By
– June 25, 2012
Our usual picture of Jewish life in the Middle Ages is one of persecution and hardship. In this volume of the Daily Life series, Norman Roth, a widely published scholar and professor of Jewish history, Hebrew literature, and Jewish studies at the University of Wisconsin, offers a balanced and valuable corrective to this view and demonstrates that Jewish life in the Middle Ages was highly productive, often prosperous, and despite incidents of terrible persecution, about the same as that of the general population.
The Daily Life series looks at how ordinary people lived — what they wore, what they ate, what their family life was like — as well as their overall culture — education, literature and art, occupations and communal life. On all these counts, the Middle Ages was by and large a comfortable and intellectually rich period for Jews.
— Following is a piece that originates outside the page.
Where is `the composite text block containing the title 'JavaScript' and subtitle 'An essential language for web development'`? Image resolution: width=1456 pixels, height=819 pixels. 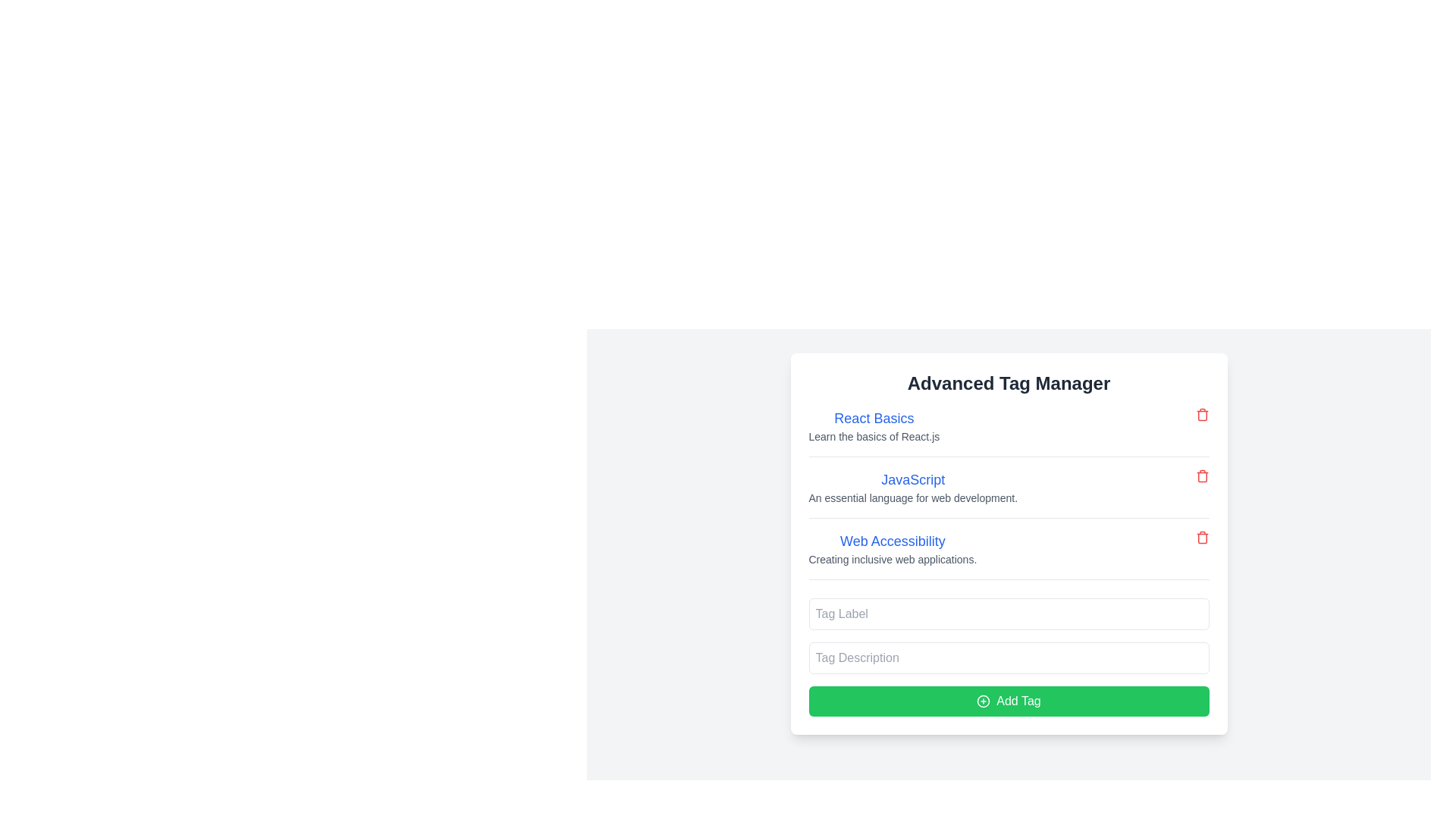 the composite text block containing the title 'JavaScript' and subtitle 'An essential language for web development' is located at coordinates (1009, 494).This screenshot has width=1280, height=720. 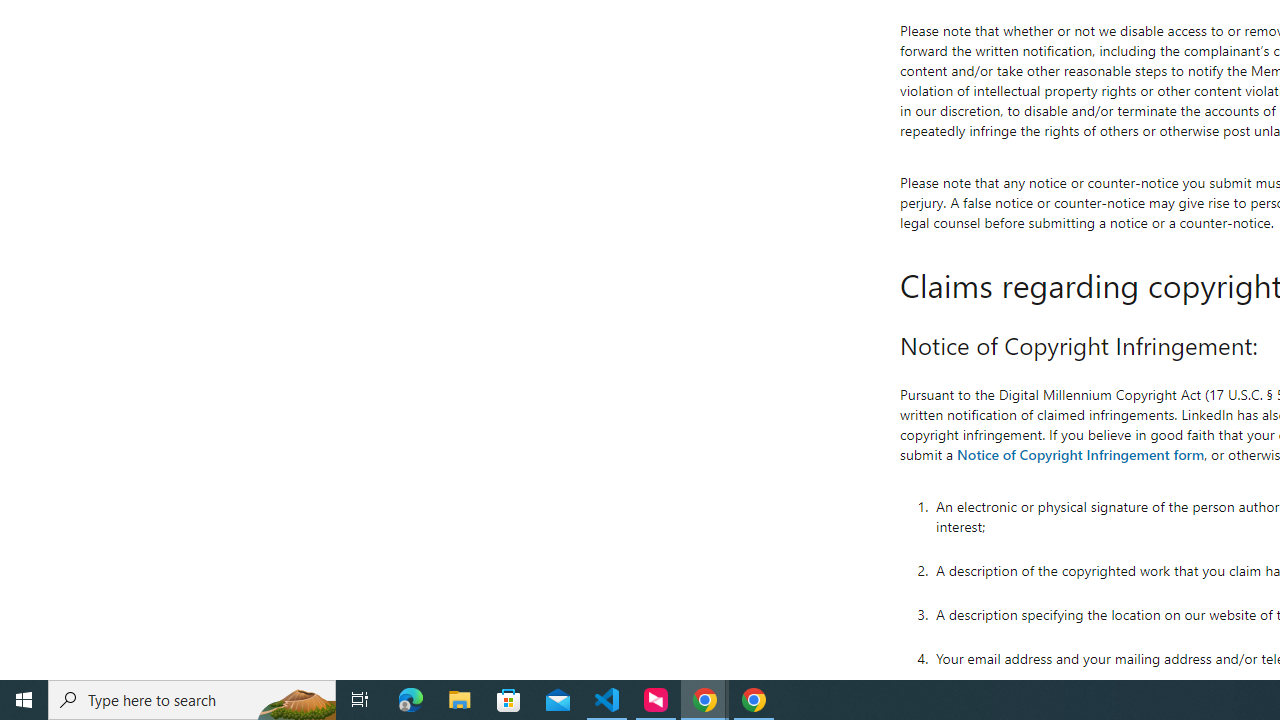 I want to click on 'Notice of Copyright Infringement form', so click(x=1079, y=453). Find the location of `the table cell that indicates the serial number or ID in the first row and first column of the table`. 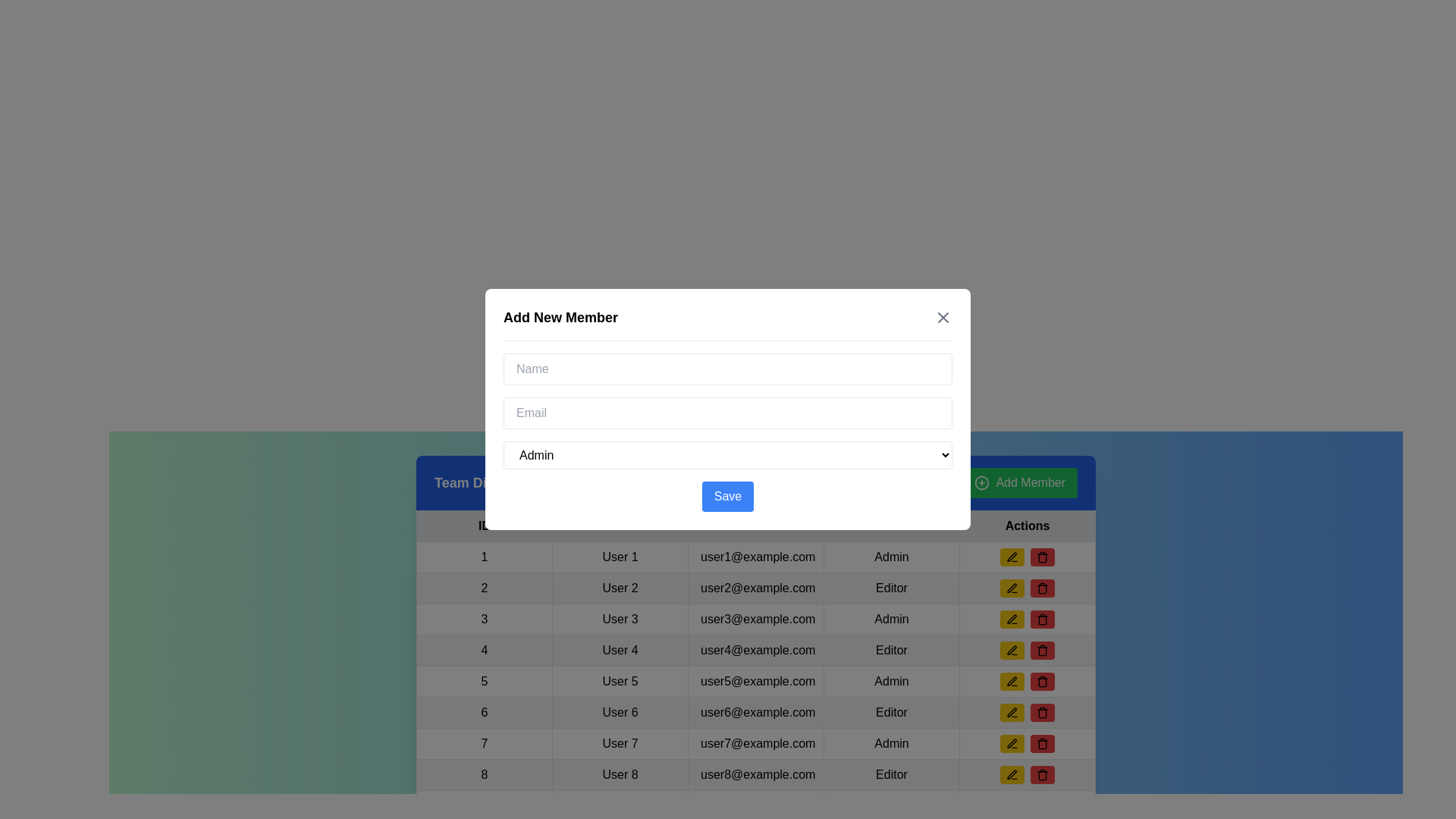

There were no ghettoes; Jews lived with their Christian and Muslim neighbors even if they did not exactly love one another; and Jews played substantial parts in commercial and civic life. Vivid accounts of forced conversion, martyrdom and pogroms are not entirely accurate, although there were definitely periods of horrific persecution, much beginning with the Crusades, and periodic expulsions from various communities.
Aimed at the general reader, the book covers material that may be familiar to some, but the concluding chapters present a less familiar picture, convincingly documented. Illustrations, extensive notes, glossary, bibliography, index.
Maron L. Waxman, retired editorial director, special projects, at the American Museum of Natural History, was also an editorial director at HarperCollins and Book-of-the-Month Club.